>> START Input records

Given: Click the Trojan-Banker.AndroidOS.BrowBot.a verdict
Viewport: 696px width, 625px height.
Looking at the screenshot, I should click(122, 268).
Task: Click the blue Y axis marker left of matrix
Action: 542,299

>> END Input records

### Aim of the task
Reproduce all of the data above line for line, with no changes.

### Solution
Given: Click the Trojan-Banker.AndroidOS.BrowBot.a verdict
Viewport: 696px width, 625px height.
Looking at the screenshot, I should click(122, 268).
Task: Click the blue Y axis marker left of matrix
Action: 542,299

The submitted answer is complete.